VI. Conclusion: Anchoring Value in the Darkest Hour
Over the past week, the industry has experienced a severe deleveraging洗礼 (baptism), with market sentiment freezing over. This is undoubtedly a "darkest hour" for the crypto world. Pessimism is蔓延 (spreading) among practitioners, and Ethereum, as the asset最能代表 (best representing) the crypto spirit, is also at the eye of the storm of controversy.
However, as rational observers, we need to see through the fog of panic: what Ethereum is experiencing is not a "collapse of value" but a profound "migration of the pricing anchor." With direct L1 scaling推进 (advancing), L2s being redefined as networks with varying trust levels, and protocol revenue actively yielding to system security and neutrality, ETH's pricing logic has structurally shifted towards "Security Settlement Layer + Native Monetary Properties."
Against the backdrop of high macro real interest rates,尚未宽松 (not yet loose) liquidity, and on-chain growth options not yet allowed to be priced by the market, ETH's price naturally converges to a structural value range supported by settlement certainty, verifiable yield, and institutional consensus. This range is not an emotional bottom but the value center after剥离 (stripping away) platform-type growth premium.
As long-term builders in the Ethereum ecosystem, we refuse to be "mindless bulls" on ETH. We hope to rigorously argue our predictions through a严谨的 (rigorous) logical framework: only when macro liquidity, risk appetite, and network effects simultaneously meet the trigger conditions of the market state will higher valuations be重新计入 (repriced in) by the market.
Therefore, for long-term investors, the key question is no longer anxiously asking "can Ethereum still rise?", but to清醒地认识到 (clearly recognize)—in the current environment, which layer of core value are we buying at "floor price"?
Disclaimer: This article was created with the assistance of AI tools such as ChatGPT-5.2, Gemini 3, and Claude Opus 4.5. The authors have尽力 (made their best effort) to proofread and ensure the information is true and accurate, but疏漏 (omissions) may still occur.

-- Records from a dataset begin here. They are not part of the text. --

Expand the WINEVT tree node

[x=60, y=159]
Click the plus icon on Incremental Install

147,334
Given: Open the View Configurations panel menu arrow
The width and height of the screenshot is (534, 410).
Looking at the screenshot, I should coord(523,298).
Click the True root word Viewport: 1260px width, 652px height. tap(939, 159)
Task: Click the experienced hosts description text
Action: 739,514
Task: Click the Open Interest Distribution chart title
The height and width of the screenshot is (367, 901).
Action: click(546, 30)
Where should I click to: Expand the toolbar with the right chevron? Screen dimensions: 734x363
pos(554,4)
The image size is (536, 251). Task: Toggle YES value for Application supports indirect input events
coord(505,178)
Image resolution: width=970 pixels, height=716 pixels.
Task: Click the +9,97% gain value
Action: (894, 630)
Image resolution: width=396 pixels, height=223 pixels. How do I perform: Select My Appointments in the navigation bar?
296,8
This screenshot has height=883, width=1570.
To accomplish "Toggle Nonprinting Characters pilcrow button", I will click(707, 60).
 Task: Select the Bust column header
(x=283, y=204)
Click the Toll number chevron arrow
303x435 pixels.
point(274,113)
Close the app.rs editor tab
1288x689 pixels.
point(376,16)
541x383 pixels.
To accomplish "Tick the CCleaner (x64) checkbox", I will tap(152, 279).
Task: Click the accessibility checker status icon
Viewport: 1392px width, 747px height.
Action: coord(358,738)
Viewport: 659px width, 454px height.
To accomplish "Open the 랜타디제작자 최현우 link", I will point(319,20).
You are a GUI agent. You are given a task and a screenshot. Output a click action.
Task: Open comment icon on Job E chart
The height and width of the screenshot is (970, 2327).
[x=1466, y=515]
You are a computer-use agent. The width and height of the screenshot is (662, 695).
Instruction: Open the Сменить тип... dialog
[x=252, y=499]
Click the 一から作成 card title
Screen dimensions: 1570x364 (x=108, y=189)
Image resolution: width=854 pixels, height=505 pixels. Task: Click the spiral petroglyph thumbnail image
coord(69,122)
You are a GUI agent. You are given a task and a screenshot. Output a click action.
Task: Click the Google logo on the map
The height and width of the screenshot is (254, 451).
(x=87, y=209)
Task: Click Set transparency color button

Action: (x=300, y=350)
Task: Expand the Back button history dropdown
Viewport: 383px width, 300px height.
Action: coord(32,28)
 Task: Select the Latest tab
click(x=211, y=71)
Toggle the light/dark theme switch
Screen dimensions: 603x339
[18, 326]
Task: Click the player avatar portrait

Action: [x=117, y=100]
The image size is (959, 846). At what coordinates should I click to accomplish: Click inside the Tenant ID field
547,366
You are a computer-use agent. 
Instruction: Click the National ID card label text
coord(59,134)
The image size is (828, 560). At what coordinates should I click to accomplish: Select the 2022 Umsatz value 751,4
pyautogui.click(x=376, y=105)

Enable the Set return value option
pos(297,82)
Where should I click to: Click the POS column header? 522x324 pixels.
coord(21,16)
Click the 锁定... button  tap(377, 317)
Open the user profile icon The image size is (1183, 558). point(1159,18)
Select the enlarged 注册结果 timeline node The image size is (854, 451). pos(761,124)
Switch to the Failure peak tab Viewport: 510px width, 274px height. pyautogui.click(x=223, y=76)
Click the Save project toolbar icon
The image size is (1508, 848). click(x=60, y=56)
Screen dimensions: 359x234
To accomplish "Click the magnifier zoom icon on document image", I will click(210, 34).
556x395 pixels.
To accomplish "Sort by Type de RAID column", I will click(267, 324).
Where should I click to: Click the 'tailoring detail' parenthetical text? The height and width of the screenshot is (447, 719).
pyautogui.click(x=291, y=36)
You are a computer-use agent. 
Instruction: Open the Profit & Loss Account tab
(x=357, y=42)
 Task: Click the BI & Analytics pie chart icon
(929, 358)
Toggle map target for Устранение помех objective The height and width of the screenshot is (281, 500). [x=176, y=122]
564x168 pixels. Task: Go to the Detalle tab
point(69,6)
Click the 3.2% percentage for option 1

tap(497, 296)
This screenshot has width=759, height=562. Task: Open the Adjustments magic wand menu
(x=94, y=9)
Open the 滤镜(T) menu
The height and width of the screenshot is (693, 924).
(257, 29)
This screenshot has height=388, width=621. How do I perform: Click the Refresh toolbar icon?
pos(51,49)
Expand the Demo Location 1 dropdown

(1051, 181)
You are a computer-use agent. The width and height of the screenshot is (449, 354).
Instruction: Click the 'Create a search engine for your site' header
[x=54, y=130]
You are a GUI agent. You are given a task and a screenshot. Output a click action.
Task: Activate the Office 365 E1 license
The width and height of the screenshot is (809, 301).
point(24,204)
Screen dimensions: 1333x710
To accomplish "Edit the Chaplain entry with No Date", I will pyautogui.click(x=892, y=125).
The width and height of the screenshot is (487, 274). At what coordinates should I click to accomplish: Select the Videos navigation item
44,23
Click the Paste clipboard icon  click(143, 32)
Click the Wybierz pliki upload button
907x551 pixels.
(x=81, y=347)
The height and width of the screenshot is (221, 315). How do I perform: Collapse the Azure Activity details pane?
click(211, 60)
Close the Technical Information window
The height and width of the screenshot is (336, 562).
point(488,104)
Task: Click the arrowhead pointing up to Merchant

Please understand. It is特别提示 (specially noted) that the crypto asset market普遍存在 (commonly exhibits) a disconnect between project fundamentals and secondary market price performance. The content of this article is for information integration and academic/research exchange only, does not constitute any investment advice, and should not be regarded as a recommendation to buy or sell any token.